* _Directions for this task_
Copy, without alteration, the rows beginning at the line that contains "You are a GUI" and continuing through the end of the rows below. Leave the pictures out.

* _Dataset entries_
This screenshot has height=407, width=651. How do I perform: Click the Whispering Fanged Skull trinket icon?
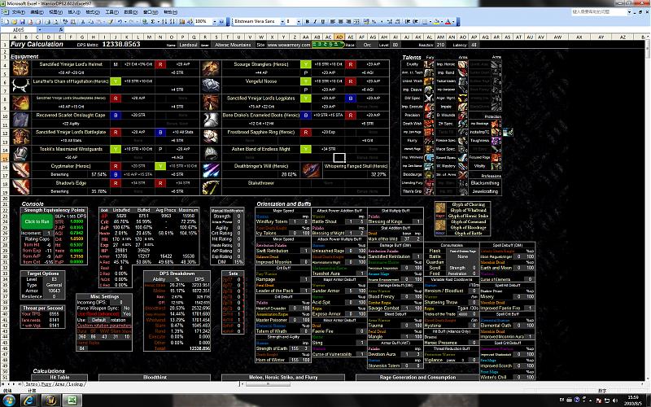pyautogui.click(x=312, y=169)
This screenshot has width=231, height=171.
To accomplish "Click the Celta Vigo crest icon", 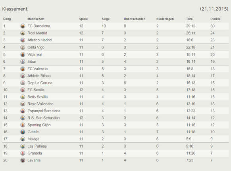I will point(23,47).
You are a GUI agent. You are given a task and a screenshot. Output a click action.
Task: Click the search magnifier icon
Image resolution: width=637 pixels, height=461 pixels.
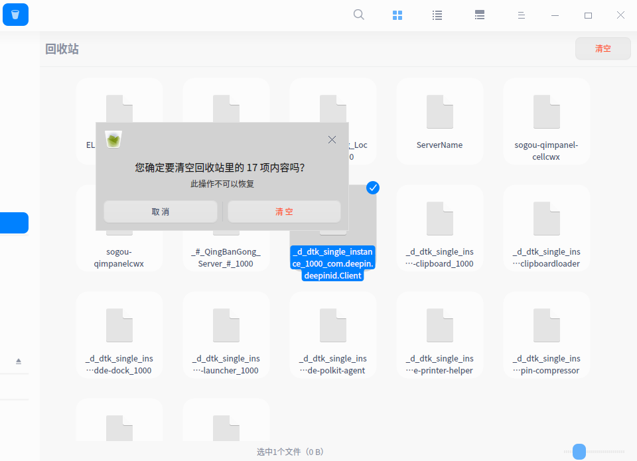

* _Solution to this task_
You are a GUI agent. You are given a task and a screenshot. Output a click action.
Task: Click the search magnifier icon
Image resolution: width=637 pixels, height=461 pixels.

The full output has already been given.